Both Deerslayer and Harry are attracted to Judith Hutter, although Judith secretly favors Harry. After the Hurons capture Judith’s father and Harry, Judith’s sister Hetty escapes by pretending to be insane, relying on an Indigenous superstition against harming the mentally ill. Hutter, Judith, Hetty, and Wah-Tah return to the ark, but the Hurons launch another attack in which Hetty is killed. Deerslayer, Harry, and men from the settlement eventually arrive and drive the Hurons away.

==Cast==
- Jean Parker as Judith Hutter
- Bruce Kellogg as Deerslayer
- Larry Parks as Jingo-Good
- Yvonne De Carlo as Wah-Tah
- Warren Ashe as Harry March
- Wanda McKay as Hetty

==Production==
The film was the first, and only, film written and produced by film reviewer P. S. Harrison, founder of the film journal Harrison's Reports.

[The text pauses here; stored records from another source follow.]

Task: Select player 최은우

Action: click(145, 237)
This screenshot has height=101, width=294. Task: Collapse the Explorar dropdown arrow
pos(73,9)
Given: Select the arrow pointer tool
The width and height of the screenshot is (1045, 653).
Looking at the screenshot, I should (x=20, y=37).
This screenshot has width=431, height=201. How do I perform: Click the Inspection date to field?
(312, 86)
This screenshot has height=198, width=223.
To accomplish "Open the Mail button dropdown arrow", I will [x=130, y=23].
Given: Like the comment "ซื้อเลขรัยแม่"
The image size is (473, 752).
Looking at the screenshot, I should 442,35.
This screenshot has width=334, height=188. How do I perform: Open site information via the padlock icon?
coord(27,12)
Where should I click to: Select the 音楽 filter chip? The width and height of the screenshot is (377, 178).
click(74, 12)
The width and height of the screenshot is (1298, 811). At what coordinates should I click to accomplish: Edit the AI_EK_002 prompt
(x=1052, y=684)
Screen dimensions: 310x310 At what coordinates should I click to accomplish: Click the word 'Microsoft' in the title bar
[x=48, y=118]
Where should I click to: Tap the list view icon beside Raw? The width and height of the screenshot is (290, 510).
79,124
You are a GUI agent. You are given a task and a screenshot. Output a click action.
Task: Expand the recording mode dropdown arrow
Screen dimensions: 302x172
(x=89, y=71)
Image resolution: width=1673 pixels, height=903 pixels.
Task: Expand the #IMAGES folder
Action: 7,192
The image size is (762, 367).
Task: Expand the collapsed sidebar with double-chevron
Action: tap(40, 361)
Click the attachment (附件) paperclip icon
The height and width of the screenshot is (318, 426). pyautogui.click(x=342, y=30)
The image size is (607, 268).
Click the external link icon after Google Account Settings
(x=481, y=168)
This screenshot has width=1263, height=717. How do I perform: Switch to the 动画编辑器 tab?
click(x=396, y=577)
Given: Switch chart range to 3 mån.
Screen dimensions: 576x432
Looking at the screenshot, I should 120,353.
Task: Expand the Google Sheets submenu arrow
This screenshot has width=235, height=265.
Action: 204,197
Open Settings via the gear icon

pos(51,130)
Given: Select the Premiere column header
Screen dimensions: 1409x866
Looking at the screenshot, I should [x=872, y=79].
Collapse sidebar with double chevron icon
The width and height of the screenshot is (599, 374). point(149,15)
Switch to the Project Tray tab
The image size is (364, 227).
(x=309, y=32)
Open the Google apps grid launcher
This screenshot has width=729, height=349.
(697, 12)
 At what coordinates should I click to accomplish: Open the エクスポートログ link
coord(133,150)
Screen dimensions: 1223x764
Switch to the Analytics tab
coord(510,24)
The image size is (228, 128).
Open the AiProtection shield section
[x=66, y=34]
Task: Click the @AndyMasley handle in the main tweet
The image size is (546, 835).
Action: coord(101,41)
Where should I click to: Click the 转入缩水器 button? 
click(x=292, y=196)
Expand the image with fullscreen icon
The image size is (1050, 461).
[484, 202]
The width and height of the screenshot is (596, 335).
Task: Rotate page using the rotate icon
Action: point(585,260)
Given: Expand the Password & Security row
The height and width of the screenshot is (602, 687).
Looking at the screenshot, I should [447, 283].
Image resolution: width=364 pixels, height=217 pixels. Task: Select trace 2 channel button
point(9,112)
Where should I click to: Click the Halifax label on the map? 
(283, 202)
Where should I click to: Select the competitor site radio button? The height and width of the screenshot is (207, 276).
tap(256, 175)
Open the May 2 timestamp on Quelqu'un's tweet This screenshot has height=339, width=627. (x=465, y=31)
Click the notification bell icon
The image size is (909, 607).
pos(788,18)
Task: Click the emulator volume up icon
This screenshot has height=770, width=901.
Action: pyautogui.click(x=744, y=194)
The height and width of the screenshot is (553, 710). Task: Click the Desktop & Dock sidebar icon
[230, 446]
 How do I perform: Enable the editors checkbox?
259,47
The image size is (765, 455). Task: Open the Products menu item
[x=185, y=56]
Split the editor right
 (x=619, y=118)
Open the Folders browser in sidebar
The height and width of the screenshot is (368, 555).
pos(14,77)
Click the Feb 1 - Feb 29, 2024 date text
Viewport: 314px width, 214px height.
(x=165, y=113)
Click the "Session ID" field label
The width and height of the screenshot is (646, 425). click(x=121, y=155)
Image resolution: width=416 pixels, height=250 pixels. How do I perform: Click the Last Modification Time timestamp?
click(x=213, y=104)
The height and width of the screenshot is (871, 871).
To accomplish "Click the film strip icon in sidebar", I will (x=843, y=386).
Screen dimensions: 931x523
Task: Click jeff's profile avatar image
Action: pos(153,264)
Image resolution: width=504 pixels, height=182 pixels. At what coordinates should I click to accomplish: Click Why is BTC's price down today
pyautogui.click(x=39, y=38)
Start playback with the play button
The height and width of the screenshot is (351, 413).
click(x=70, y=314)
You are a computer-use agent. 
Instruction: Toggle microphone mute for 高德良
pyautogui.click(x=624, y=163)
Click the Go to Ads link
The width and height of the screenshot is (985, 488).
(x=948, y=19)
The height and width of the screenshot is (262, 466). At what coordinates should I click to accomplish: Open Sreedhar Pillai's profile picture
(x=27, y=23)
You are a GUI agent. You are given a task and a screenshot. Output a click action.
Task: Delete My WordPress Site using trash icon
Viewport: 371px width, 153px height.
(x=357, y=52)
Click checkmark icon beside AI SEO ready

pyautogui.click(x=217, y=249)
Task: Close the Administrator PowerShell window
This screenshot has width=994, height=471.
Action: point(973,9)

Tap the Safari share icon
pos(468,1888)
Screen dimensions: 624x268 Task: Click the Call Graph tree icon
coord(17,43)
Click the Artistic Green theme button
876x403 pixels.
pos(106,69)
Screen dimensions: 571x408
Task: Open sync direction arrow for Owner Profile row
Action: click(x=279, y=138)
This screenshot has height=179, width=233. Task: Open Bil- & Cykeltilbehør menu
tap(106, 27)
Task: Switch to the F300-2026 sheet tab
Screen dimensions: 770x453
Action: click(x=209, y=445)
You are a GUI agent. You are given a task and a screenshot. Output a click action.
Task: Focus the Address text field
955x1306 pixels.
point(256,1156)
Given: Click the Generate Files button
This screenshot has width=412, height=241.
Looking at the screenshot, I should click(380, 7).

Filming began in June 1943.

It was the first notable film role for Yvonne De Carlo who was borrowed from Paramount Studios. "She later wrote, "There have been several movie versions of The Deerslayer and this was probably the least memorable, but at the time I was thrilled to be in it."

==Reception==
Variety opined, "Harrison draws a complete blank as a producer-scenarist."